_Things to do:_
A – In the text on Indonesia's climate commitment, rewrite everything from "Following is a" down to "the Paris Agreement.", swapping "peatlands" for "wetlands".
B – According to the text on Indonesia's climate commitment, by what year could Indonesia reach net-zero greenhouse gas emissions?

_Passage to read:_
<<<<

JAKARTA (July 22, 2021)—Yesterday the government of Indonesia submitted an updated national climate commitment to the United Nations. The plan includes new measures on adaptation and resilience and some new targets in specific sectors, but has the same topline emissions targets submitted in 2016: an unconditional target to reduce greenhouse gas (GHG) emissions 29% below business-as-usual by 2030, or a 41% reduction target contingent on sufficient international financial support. Indonesia also submitted its first long-term strategy to the UNFCCC, which indicates the country plans to peak GHG emissions in 2030 and could reach net-zero GHG emissions by 2060 or sooner.

So far, 94 countries including the EU have submitted new or updated national climate commitments ahead of the COP26 international climate negotiations this November.

Following is a statement from Tjokorda Nirarta Samadhi, Director of WRI Indonesia:

“The 2030 climate commitment submitted today by the Government of Indonesia includes positive new measures on adaptation and resilience and specific targets on restoration of peatlands and degraded land. It should be noted that the topline commitments for emission reductions in 2030 are no more ambitious than what was submitted in 2016, falling short of what’s needed to meet the goals of the Paris Agreement.

>>>>

_Provided information:_
<<<<

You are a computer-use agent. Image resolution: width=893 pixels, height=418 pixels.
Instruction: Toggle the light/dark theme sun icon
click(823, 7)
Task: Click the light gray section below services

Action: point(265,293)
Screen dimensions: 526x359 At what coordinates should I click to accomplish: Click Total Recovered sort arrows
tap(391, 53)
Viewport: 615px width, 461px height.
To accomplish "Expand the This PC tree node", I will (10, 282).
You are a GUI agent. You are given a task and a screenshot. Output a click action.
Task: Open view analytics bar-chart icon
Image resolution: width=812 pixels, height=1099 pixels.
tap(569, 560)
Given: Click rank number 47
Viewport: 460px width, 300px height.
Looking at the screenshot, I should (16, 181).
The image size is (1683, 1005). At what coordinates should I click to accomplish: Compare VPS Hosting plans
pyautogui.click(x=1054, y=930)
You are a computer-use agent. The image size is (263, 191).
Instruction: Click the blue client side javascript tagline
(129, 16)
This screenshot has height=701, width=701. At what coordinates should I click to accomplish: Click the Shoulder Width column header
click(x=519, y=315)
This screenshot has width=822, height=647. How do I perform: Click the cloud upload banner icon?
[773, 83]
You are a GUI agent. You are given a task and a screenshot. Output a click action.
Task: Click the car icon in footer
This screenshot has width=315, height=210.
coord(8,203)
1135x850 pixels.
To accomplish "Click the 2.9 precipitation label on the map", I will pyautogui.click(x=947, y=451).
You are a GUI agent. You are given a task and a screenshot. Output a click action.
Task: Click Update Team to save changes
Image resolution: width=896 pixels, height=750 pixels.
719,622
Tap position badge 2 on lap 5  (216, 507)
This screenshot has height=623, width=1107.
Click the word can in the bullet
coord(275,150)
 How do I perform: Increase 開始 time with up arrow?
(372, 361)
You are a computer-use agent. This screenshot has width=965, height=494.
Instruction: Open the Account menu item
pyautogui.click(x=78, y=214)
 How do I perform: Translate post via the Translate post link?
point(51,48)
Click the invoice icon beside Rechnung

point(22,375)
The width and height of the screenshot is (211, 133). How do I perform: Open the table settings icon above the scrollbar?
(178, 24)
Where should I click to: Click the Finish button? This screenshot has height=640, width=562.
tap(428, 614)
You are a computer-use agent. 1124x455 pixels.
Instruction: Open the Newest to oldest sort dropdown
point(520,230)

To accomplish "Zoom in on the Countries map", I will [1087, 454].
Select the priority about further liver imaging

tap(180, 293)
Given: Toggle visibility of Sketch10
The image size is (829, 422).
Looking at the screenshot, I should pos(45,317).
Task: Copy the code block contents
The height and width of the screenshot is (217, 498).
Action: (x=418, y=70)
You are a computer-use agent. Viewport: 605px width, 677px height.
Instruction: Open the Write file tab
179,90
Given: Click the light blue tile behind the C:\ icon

>>>>

_Exercise solutions:_
A –
Following is a statement from Tjokorda Nirarta Samadhi, Director of WRI Indonesia:

“The 2030 climate commitment submitted today by the Government of Indonesia includes positive new measures on adaptation and resilience and specific targets on restoration of wetlands and degraded land. It should be noted that the topline commitments for emission reductions in 2030 are no more ambitious than what was submitted in 2016, falling short of what’s needed to meet the goals of the Paris Agreement.

B – By 2060 or sooner.